BoomZilla writes "Only 10 or so shopping days to Halloween. If you're at a loss for a project this weekend check out gotfog.com for a full set of detailed instructions on the construction of a Fog chiller. "What's a fog chiller?" you may ask. And rightly so. Let me explain. A fog machine dumps fog juice on a heating plate to produce oodles of the white, floaty stuff. Problem is that it doesn't hug the ground like you see in the movies. An alternative that is employed to create the ground-hugging variety of fog is a dry ice machine (which heats up dry ice and disperses the resultant cloud of fog).

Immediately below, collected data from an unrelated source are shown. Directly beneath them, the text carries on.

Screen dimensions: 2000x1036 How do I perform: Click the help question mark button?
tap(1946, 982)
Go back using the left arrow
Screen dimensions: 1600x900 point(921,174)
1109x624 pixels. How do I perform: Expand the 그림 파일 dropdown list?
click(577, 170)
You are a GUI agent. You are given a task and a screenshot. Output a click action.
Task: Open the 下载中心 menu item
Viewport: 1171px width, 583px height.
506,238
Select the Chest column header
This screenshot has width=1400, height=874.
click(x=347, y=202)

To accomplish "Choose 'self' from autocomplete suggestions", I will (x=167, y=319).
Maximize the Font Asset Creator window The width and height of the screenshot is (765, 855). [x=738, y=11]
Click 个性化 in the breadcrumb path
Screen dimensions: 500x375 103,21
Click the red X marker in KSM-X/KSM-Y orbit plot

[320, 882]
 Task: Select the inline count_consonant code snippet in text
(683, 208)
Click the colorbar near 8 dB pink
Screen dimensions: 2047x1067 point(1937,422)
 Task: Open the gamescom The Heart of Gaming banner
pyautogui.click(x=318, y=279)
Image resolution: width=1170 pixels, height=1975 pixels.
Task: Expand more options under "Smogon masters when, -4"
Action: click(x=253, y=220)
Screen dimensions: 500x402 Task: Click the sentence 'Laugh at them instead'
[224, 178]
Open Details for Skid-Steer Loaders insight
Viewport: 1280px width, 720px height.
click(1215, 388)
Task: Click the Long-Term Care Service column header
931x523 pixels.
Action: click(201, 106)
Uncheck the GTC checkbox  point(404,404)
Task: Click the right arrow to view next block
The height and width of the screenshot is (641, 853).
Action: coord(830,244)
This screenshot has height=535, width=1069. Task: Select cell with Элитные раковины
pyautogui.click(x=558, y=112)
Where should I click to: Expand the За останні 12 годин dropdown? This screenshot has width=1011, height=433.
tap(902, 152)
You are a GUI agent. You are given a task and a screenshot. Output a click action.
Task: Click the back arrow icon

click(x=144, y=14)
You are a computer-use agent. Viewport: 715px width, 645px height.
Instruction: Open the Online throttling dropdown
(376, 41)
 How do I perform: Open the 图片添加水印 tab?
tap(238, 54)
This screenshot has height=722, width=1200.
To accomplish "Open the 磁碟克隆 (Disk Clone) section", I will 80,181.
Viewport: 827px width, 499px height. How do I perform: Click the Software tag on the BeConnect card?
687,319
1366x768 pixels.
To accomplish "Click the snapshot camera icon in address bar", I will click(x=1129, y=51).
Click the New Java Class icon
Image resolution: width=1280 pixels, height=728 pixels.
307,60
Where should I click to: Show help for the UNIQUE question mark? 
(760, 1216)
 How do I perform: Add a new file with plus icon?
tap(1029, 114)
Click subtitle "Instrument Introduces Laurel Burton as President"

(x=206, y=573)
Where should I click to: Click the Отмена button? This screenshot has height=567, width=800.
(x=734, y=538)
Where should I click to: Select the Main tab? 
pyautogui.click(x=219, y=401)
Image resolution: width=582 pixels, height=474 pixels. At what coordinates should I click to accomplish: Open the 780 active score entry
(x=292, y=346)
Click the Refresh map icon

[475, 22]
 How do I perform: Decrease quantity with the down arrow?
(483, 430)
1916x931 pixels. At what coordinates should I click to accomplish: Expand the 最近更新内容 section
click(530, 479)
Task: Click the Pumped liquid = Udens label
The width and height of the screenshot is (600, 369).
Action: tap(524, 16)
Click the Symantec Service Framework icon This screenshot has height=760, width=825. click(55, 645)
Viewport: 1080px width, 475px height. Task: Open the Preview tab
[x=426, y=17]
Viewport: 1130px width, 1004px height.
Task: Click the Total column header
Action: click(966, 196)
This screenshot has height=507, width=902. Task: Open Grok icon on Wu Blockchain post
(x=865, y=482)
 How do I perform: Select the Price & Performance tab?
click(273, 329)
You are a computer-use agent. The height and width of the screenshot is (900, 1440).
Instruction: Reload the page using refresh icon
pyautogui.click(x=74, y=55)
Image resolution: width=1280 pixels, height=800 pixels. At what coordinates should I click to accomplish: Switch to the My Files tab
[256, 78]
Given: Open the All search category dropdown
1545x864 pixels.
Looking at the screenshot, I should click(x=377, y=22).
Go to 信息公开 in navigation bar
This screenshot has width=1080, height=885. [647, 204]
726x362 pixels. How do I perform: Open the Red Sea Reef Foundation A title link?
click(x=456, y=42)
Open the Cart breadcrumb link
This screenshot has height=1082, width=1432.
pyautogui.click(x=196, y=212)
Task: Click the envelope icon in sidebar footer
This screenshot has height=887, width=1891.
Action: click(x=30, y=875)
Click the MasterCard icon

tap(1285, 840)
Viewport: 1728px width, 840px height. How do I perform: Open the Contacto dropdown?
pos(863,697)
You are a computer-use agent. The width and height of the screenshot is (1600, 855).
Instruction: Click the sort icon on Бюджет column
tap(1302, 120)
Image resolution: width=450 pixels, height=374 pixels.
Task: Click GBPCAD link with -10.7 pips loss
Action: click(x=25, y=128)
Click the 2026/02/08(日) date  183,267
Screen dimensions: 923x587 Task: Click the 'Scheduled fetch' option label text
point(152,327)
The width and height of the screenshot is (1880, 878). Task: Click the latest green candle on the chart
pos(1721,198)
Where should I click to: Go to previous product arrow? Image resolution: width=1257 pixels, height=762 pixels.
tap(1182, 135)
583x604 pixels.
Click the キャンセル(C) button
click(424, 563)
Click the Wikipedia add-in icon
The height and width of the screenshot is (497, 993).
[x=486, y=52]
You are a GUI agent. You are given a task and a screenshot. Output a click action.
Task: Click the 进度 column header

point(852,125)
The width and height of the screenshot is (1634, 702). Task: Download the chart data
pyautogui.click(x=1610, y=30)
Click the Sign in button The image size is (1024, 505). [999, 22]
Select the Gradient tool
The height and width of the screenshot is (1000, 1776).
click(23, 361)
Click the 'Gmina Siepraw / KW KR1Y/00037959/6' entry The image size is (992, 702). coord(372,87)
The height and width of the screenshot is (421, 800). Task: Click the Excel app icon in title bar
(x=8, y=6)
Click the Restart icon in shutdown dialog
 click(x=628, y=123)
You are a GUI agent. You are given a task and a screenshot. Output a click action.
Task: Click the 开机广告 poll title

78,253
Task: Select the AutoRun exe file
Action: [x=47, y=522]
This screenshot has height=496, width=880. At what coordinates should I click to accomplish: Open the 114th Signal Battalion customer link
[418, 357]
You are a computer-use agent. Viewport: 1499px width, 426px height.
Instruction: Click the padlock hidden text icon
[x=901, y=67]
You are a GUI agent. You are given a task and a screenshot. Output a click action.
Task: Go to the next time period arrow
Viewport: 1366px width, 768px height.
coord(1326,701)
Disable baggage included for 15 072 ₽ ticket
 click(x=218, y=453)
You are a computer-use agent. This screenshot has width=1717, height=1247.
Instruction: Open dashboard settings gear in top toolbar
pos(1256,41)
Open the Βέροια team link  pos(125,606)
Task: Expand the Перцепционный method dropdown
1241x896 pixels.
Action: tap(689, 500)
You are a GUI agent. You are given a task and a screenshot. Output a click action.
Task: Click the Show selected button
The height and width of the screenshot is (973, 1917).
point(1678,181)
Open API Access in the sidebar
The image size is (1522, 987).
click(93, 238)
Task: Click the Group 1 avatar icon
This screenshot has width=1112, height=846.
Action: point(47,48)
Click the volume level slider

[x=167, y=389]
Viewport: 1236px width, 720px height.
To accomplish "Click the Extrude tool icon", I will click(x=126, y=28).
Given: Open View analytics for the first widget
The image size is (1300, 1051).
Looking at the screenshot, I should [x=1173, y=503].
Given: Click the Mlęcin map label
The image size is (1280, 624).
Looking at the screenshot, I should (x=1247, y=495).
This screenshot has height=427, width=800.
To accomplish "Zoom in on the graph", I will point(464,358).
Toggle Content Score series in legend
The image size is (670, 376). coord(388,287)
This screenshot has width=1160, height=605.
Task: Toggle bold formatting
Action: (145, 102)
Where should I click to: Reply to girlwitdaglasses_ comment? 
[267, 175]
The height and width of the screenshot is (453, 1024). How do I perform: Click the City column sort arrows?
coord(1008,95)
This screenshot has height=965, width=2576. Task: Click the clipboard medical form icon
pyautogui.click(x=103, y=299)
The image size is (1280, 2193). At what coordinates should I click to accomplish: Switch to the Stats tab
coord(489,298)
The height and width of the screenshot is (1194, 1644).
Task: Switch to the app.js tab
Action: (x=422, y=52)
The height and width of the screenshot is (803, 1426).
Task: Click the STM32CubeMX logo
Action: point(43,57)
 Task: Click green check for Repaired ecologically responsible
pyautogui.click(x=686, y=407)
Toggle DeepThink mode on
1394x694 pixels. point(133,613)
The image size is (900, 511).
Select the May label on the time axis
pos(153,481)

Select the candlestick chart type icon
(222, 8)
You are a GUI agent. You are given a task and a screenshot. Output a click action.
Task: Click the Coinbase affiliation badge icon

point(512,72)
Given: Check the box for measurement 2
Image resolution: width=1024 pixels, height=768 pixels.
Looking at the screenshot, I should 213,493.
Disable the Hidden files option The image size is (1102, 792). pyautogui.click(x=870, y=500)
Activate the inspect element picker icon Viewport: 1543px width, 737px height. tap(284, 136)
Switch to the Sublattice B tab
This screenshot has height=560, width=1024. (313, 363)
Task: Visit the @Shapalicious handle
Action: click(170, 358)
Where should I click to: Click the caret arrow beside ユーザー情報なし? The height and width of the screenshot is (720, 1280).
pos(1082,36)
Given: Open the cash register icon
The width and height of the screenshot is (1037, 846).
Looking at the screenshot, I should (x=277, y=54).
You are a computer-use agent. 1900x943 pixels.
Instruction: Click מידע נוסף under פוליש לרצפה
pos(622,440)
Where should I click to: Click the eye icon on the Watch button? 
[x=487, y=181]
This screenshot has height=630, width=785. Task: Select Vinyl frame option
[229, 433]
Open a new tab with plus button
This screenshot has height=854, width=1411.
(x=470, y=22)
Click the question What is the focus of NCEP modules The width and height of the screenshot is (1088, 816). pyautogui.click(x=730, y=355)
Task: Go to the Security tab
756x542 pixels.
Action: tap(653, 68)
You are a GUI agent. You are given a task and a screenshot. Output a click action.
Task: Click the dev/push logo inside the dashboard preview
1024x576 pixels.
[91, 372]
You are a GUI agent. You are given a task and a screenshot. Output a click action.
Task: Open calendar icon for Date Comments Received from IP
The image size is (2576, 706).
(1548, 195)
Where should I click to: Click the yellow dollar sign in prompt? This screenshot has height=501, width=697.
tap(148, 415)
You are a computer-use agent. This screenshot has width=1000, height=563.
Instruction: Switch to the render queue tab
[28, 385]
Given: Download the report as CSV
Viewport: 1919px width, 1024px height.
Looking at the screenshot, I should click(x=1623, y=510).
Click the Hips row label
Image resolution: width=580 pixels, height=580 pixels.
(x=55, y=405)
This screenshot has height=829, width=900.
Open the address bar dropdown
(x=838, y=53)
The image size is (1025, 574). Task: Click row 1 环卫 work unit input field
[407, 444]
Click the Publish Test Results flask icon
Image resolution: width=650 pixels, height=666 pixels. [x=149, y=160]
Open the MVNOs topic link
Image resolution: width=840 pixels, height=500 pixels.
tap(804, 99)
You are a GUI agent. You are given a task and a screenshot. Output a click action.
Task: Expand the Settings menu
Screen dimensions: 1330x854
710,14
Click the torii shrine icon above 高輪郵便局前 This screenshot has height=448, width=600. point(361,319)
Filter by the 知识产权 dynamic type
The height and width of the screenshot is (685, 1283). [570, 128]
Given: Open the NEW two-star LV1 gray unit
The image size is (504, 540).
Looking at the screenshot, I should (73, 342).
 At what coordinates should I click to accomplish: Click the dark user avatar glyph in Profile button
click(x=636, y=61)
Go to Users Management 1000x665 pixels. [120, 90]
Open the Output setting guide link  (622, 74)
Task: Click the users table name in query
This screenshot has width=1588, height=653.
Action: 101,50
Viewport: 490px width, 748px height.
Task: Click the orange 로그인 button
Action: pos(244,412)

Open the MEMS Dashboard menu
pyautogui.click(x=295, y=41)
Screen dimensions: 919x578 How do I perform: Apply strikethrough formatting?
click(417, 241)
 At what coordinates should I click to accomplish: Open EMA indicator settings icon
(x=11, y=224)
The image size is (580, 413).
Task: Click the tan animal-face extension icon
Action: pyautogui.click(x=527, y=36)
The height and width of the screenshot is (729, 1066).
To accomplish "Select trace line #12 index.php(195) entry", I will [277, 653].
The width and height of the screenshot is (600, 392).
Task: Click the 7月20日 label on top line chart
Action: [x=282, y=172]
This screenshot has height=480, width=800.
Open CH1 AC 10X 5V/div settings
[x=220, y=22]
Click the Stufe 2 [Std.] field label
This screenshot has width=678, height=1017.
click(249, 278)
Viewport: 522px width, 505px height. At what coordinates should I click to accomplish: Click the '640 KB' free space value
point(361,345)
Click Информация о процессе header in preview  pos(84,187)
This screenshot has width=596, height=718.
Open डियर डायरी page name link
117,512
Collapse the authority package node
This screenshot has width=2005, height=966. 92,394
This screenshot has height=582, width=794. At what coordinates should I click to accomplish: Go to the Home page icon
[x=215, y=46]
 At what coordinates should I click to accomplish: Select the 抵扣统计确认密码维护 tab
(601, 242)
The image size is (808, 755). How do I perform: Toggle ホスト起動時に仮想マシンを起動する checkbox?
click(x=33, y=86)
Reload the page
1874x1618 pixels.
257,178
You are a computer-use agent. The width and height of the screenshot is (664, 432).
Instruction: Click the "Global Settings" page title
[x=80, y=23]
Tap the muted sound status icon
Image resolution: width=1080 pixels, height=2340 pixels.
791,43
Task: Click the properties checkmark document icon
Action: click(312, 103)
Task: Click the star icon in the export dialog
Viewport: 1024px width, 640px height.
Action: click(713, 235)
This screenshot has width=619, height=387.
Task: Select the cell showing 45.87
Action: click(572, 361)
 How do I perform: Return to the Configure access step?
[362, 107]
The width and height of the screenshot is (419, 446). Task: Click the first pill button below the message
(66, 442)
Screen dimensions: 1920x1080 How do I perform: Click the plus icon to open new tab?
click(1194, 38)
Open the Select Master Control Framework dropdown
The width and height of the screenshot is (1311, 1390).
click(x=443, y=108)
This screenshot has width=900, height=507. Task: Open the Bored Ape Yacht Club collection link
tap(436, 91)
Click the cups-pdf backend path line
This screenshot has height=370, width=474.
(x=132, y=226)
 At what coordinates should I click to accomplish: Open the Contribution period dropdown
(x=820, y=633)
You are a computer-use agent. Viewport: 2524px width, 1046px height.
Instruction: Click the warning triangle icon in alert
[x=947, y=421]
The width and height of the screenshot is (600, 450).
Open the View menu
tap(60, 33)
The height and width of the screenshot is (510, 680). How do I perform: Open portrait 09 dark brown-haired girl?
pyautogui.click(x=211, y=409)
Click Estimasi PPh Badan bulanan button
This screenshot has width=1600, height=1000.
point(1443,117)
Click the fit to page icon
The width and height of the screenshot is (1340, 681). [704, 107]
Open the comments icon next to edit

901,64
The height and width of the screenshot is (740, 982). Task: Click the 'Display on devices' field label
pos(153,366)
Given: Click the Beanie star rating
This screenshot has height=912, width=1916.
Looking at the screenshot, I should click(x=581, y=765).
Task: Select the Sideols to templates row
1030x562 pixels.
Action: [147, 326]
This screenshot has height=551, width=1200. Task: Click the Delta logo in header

The problem is that dry ice is (a) expensive and (b) not always that easy to get. Enter the fog chiller. The chiller can be built very inexpensively (major cost is the sacrifice of a largish cooler) and works with a regular fog machine that consumes low-cost fog juice. Go on, give it a try. You know you want to. And just imagine the look on the faces of your little ghouls and ghosts come the 31st when your house looks like boot hill on steroids."

19 of 223 comments (clear)

  1. Dry Ice by ++good-duckspeak · · Score: 5, Funny
    The problem is that dry ice is (a) expensive and (b) not always that easy to get.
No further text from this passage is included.